Work instructions: Reproduce each of the following rows verbatim, keeping every character and line unchanged.

* start *

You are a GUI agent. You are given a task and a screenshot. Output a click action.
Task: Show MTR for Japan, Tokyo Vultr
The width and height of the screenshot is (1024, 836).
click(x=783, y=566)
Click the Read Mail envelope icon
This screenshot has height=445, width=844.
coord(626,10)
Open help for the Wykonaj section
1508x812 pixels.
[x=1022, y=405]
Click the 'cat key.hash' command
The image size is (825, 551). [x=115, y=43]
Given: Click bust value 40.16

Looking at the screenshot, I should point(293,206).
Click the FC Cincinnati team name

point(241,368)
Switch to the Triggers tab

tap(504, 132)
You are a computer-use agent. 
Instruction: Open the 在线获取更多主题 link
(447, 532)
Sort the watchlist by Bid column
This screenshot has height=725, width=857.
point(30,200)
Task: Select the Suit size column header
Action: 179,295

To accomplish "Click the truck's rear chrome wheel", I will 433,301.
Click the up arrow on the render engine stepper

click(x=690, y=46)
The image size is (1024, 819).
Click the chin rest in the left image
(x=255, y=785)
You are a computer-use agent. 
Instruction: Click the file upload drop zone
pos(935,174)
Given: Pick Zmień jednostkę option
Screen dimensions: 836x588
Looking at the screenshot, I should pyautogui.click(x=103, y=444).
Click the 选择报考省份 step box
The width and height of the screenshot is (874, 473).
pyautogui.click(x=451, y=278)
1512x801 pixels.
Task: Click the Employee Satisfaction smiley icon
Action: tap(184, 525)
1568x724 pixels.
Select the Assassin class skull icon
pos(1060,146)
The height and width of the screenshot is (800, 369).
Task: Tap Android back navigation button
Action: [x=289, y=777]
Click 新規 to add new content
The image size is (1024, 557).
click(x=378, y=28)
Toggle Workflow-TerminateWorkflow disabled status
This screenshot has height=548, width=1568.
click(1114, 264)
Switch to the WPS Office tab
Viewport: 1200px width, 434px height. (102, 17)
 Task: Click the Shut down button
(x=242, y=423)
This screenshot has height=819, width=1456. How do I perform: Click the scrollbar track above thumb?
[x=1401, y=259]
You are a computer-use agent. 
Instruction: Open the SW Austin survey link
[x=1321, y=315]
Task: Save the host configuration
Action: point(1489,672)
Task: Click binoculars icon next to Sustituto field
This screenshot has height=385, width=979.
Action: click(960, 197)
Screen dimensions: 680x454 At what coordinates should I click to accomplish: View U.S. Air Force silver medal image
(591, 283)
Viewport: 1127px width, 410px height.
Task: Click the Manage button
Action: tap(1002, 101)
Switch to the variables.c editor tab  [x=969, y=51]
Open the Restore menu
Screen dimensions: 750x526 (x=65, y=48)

* end *

Correct result:
You are a GUI agent. You are given a task and a screenshot. Output a click action.
Task: Show MTR for Japan, Tokyo Vultr
The width and height of the screenshot is (1024, 836).
click(x=783, y=566)
Click the Read Mail envelope icon
This screenshot has height=445, width=844.
coord(626,10)
Open help for the Wykonaj section
1508x812 pixels.
[x=1022, y=405]
Click the 'cat key.hash' command
The image size is (825, 551). [x=115, y=43]
Given: Click bust value 40.16

Looking at the screenshot, I should point(293,206).
Click the FC Cincinnati team name

point(241,368)
Switch to the Triggers tab

tap(504, 132)
You are a computer-use agent. 
Instruction: Open the 在线获取更多主题 link
(447, 532)
Sort the watchlist by Bid column
This screenshot has height=725, width=857.
point(30,200)
Task: Select the Suit size column header
Action: 179,295

To accomplish "Click the truck's rear chrome wheel", I will 433,301.
Click the up arrow on the render engine stepper

click(x=690, y=46)
The image size is (1024, 819).
Click the chin rest in the left image
(x=255, y=785)
You are a computer-use agent. 
Instruction: Click the file upload drop zone
pos(935,174)
Given: Pick Zmień jednostkę option
Screen dimensions: 836x588
Looking at the screenshot, I should pyautogui.click(x=103, y=444).
Click the 选择报考省份 step box
The width and height of the screenshot is (874, 473).
pyautogui.click(x=451, y=278)
1512x801 pixels.
Task: Click the Employee Satisfaction smiley icon
Action: tap(184, 525)
1568x724 pixels.
Select the Assassin class skull icon
pos(1060,146)
The height and width of the screenshot is (800, 369).
Task: Tap Android back navigation button
Action: [x=289, y=777]
Click 新規 to add new content
The image size is (1024, 557).
click(x=378, y=28)
Toggle Workflow-TerminateWorkflow disabled status
This screenshot has height=548, width=1568.
click(1114, 264)
Switch to the WPS Office tab
Viewport: 1200px width, 434px height. (102, 17)
 Task: Click the Shut down button
(x=242, y=423)
This screenshot has height=819, width=1456. How do I perform: Click the scrollbar track above thumb?
[x=1401, y=259]
You are a computer-use agent. 
Instruction: Open the SW Austin survey link
[x=1321, y=315]
Task: Save the host configuration
Action: point(1489,672)
Task: Click binoculars icon next to Sustituto field
This screenshot has height=385, width=979.
Action: click(960, 197)
Screen dimensions: 680x454 At what coordinates should I click to accomplish: View U.S. Air Force silver medal image
(591, 283)
Viewport: 1127px width, 410px height.
Task: Click the Manage button
Action: tap(1002, 101)
Switch to the variables.c editor tab  [x=969, y=51]
Open the Restore menu
Screen dimensions: 750x526 (x=65, y=48)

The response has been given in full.